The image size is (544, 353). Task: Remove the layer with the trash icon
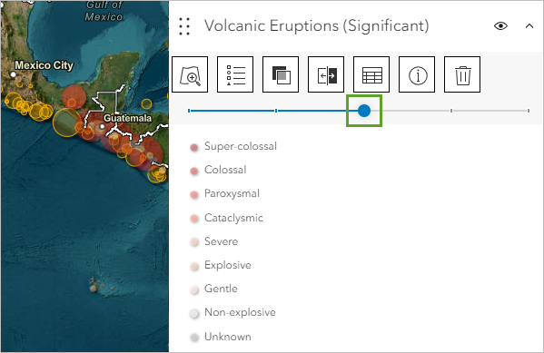(x=462, y=74)
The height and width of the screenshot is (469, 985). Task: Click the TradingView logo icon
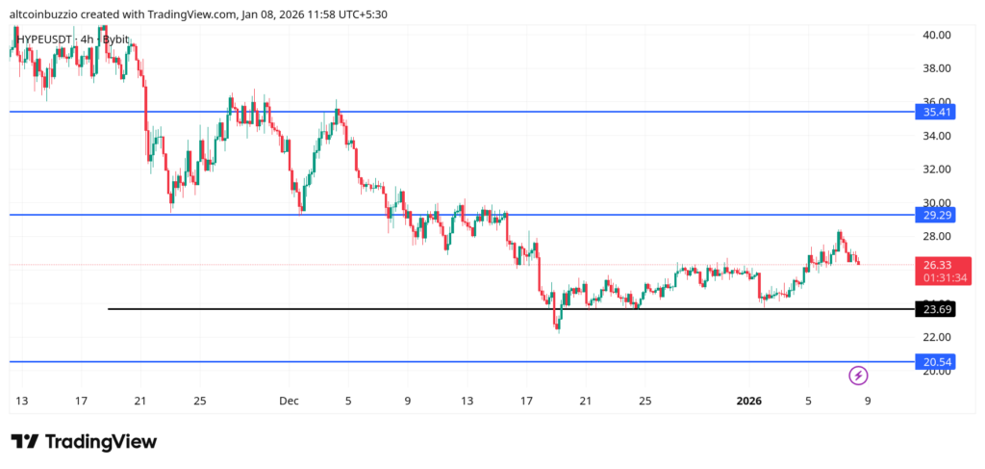click(26, 441)
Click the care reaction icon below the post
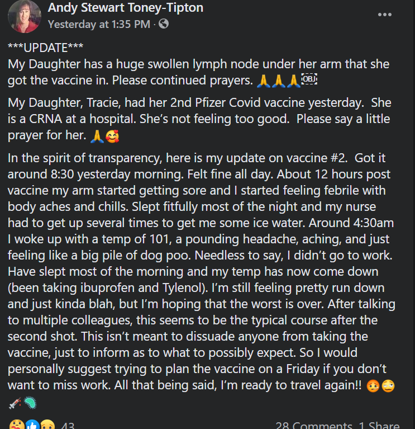 pyautogui.click(x=17, y=425)
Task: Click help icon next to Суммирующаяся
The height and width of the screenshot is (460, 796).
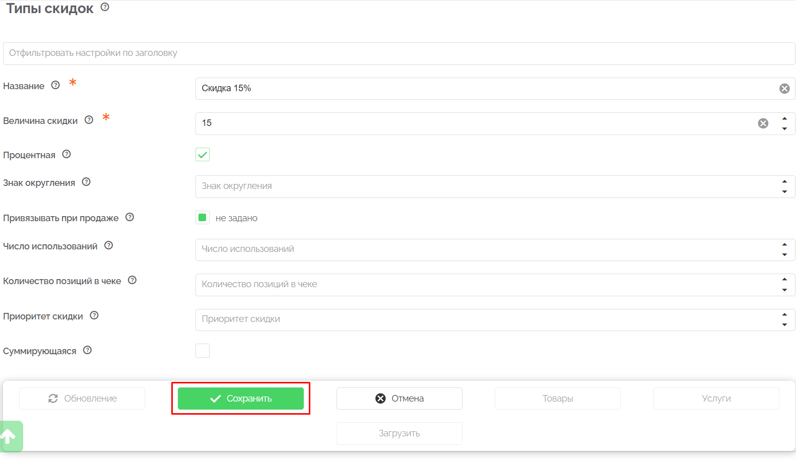Action: click(87, 350)
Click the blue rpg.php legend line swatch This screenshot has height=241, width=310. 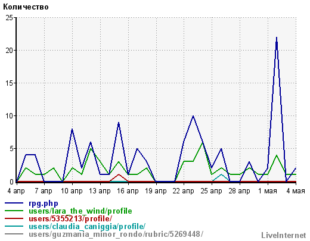(14, 203)
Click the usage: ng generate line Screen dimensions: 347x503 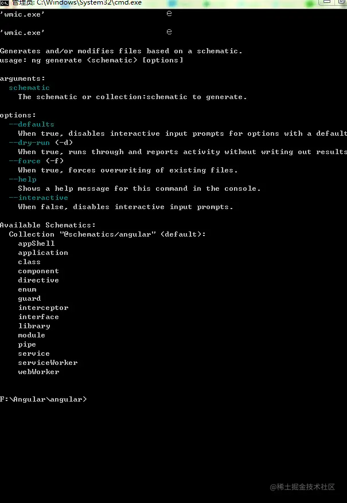tap(92, 60)
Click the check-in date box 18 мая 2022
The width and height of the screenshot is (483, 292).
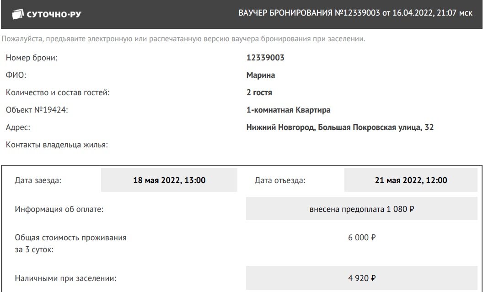(169, 180)
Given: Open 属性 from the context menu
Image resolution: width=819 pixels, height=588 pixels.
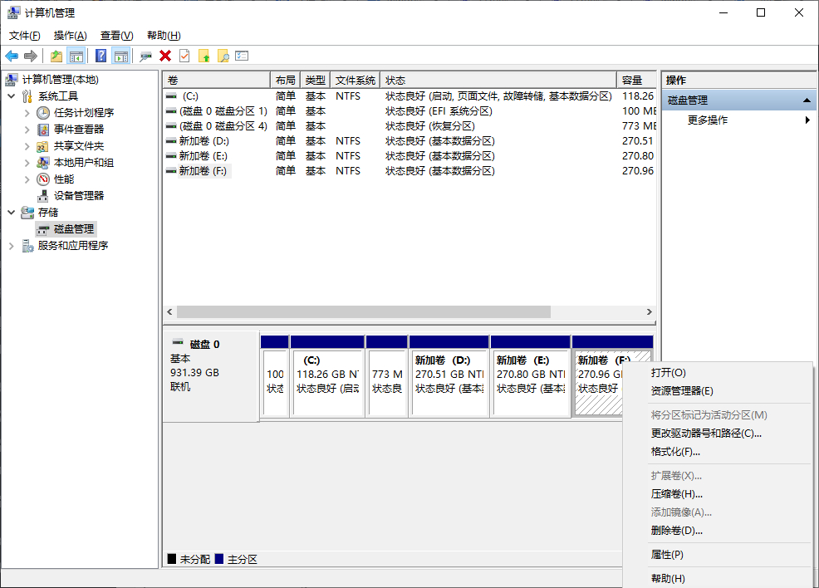Looking at the screenshot, I should coord(668,555).
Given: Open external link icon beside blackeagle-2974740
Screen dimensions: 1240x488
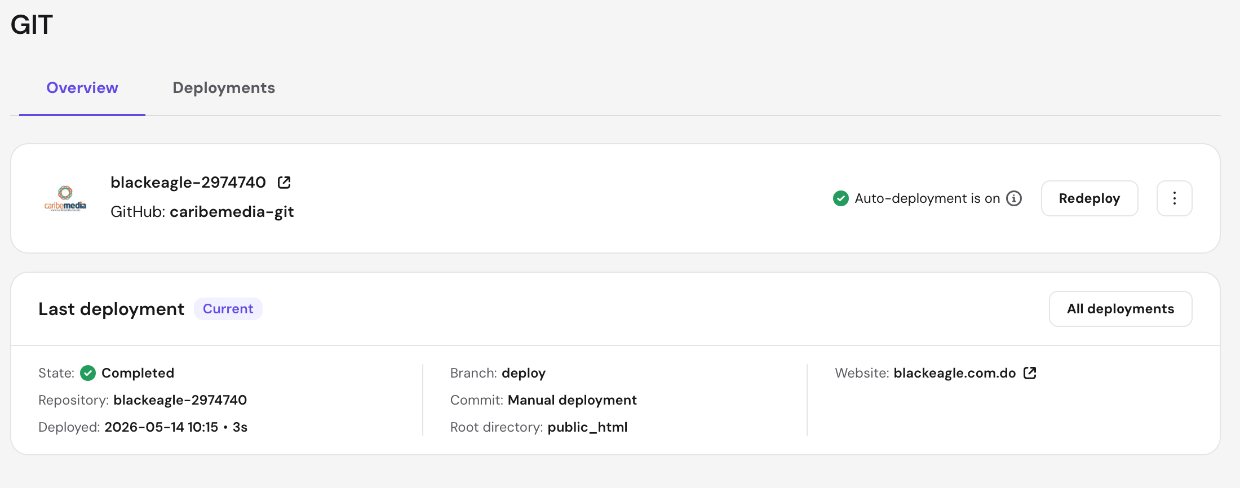Looking at the screenshot, I should point(284,183).
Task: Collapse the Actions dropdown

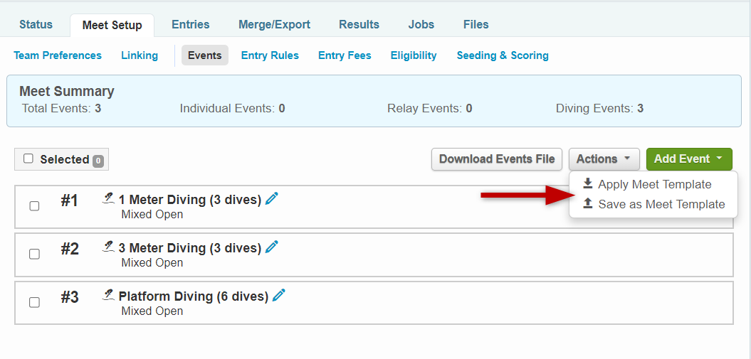Action: tap(604, 159)
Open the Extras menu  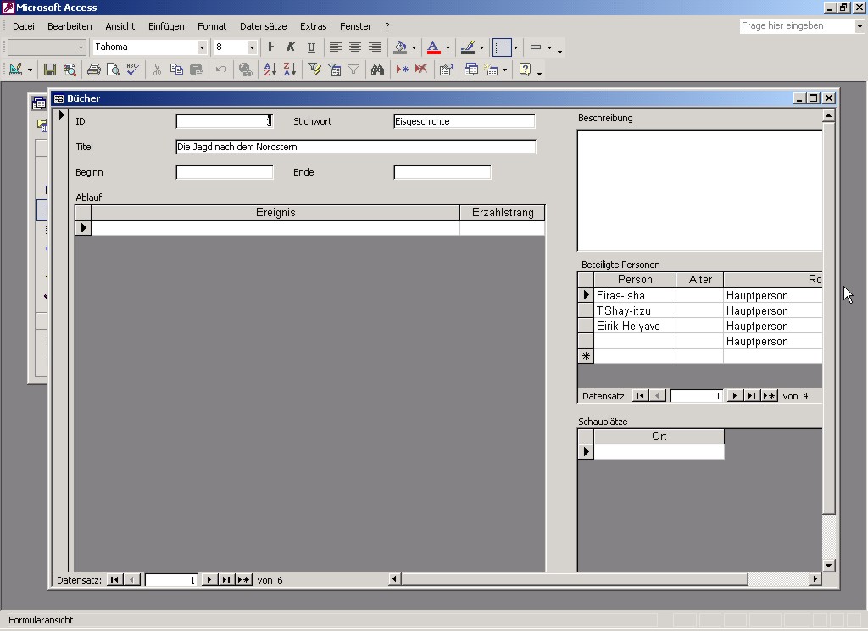coord(313,26)
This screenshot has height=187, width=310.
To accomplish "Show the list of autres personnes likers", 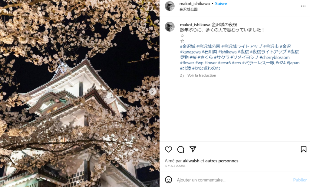I will pos(222,161).
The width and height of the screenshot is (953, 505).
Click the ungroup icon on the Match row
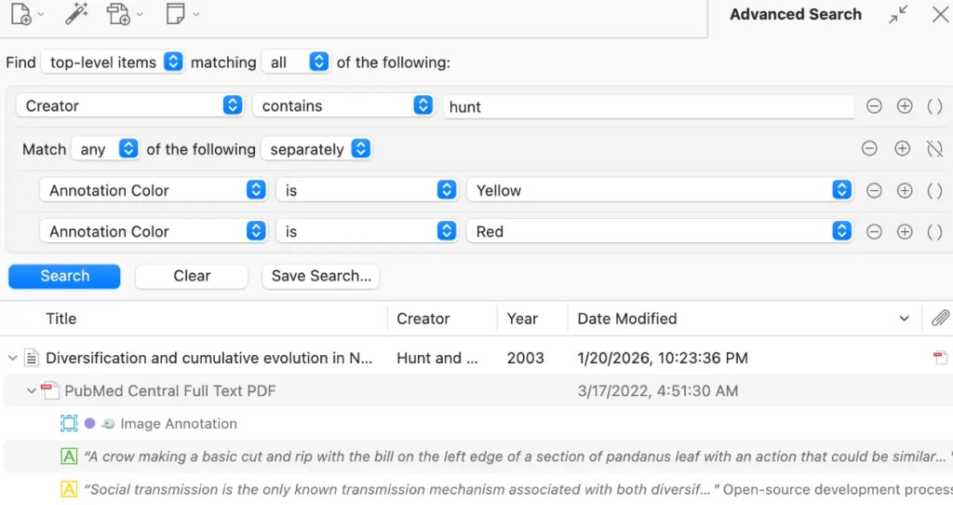(934, 148)
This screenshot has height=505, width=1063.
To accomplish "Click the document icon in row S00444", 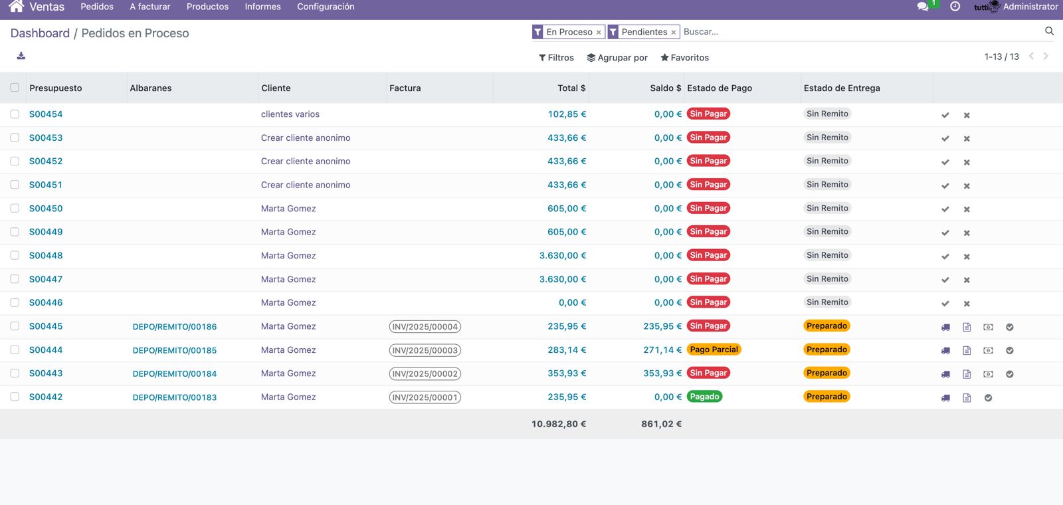I will click(x=967, y=351).
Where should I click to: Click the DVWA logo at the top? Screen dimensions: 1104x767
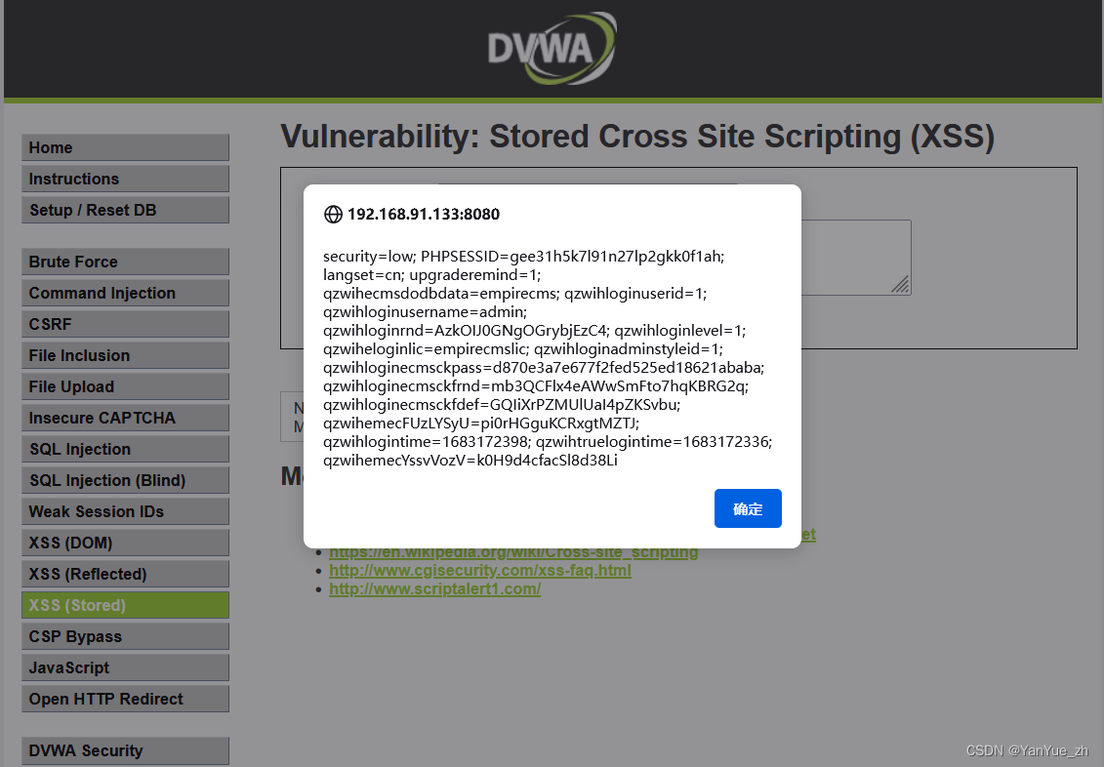552,48
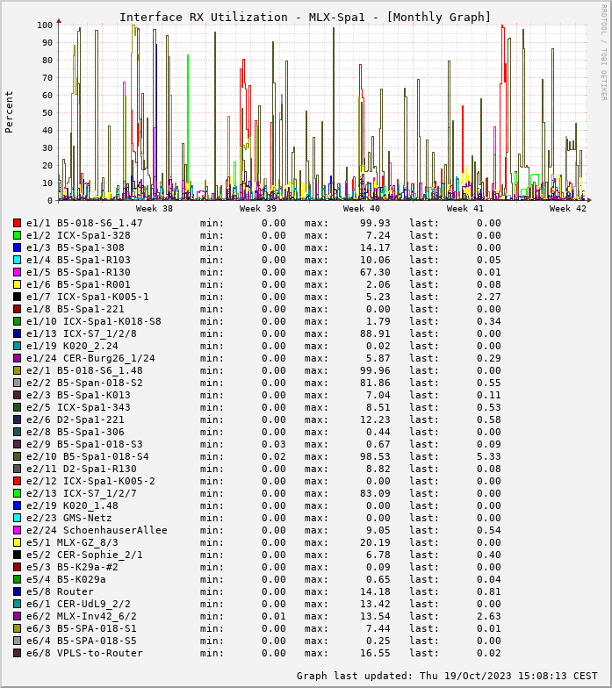The width and height of the screenshot is (612, 688).
Task: Select the e6/8 VPLS-to-Router legend label
Action: pyautogui.click(x=84, y=653)
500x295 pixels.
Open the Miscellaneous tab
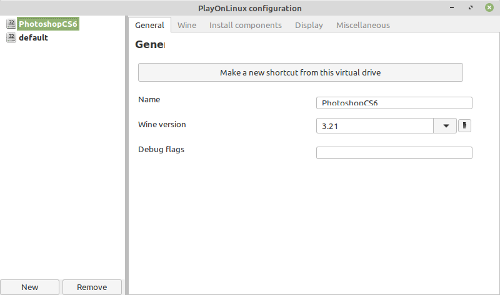pos(363,25)
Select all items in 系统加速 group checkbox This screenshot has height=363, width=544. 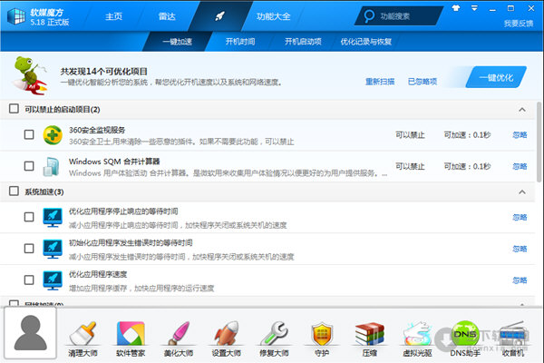tap(14, 191)
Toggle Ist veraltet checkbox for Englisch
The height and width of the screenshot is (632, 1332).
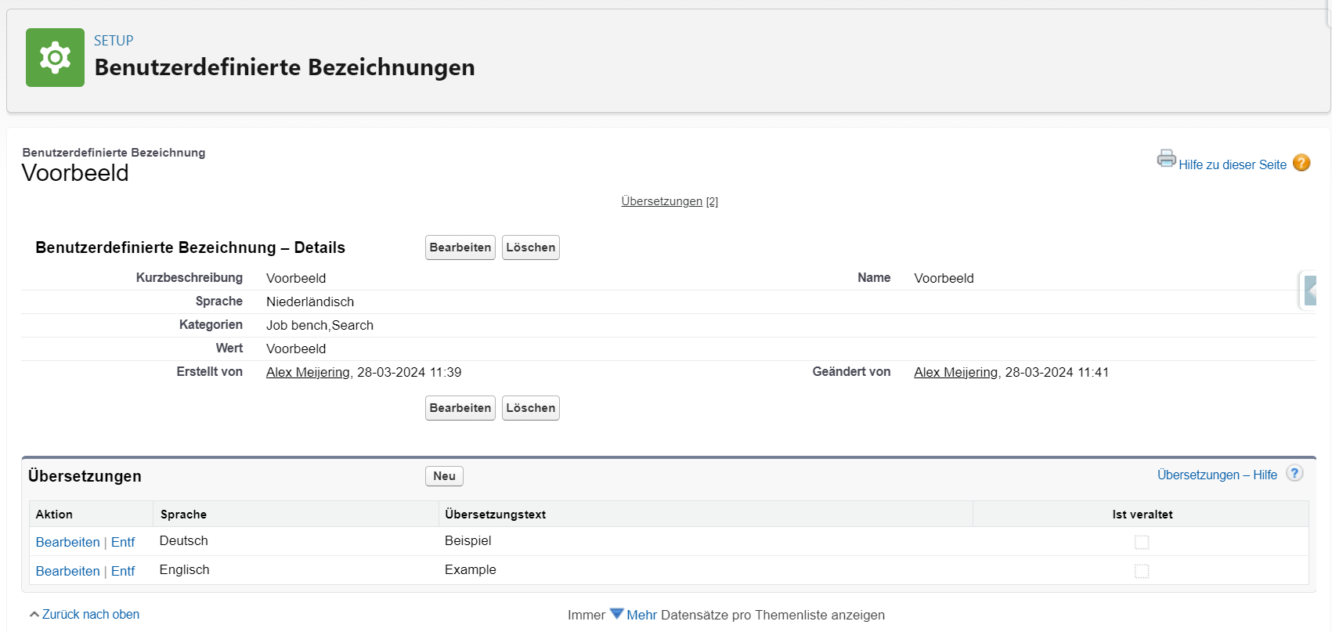[1142, 571]
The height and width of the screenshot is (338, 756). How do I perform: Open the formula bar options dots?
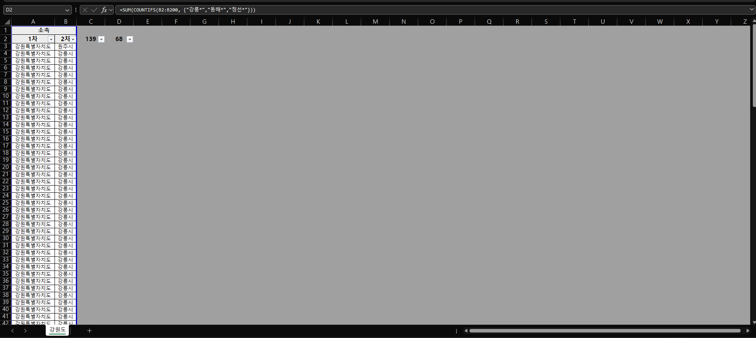pos(75,10)
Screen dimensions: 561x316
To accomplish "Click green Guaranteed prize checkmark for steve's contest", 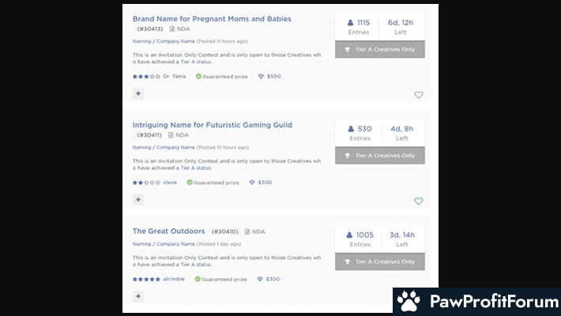I will coord(190,182).
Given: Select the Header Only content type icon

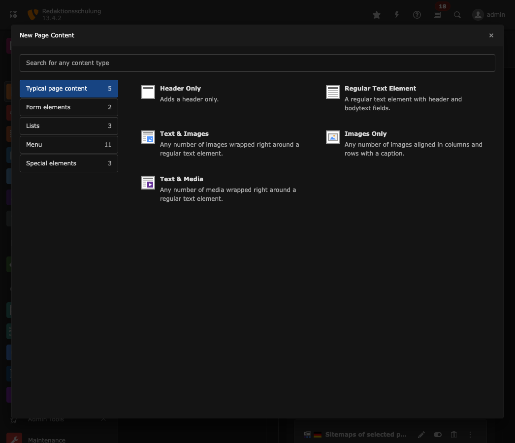Looking at the screenshot, I should (148, 92).
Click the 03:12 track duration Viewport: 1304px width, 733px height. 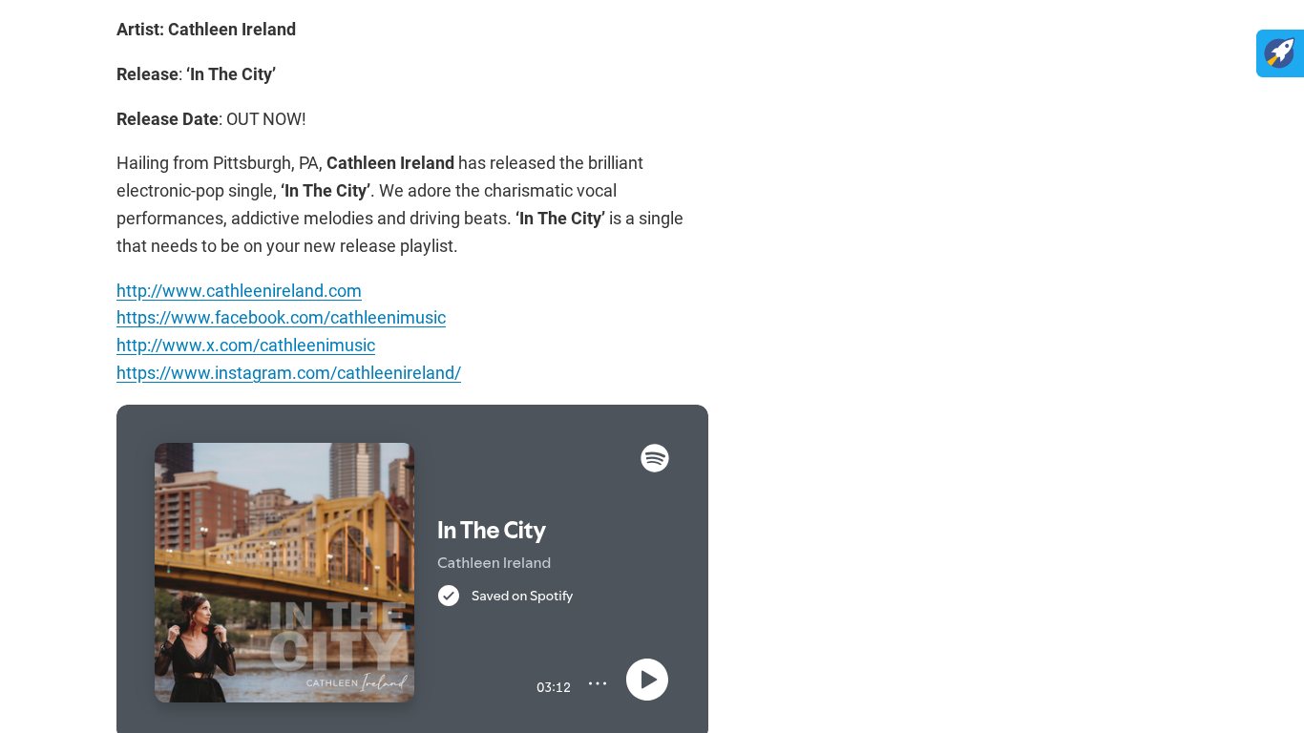(554, 687)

+---+

■ Exercise objective ■
Beginning at the first line of the listing, print each line exactly until and including the one that has "Task: Click help icon next to Суммирующаяся"; skip pictures.

■ Result of the exercise ■
The image size is (544, 353). Task: Remove the layer with the trash icon
(x=462, y=74)
The height and width of the screenshot is (469, 985). Task: Click the TradingView logo icon
click(26, 441)
Click the care reaction icon below the post
 pyautogui.click(x=17, y=425)
Task: Click help icon next to Суммирующаяся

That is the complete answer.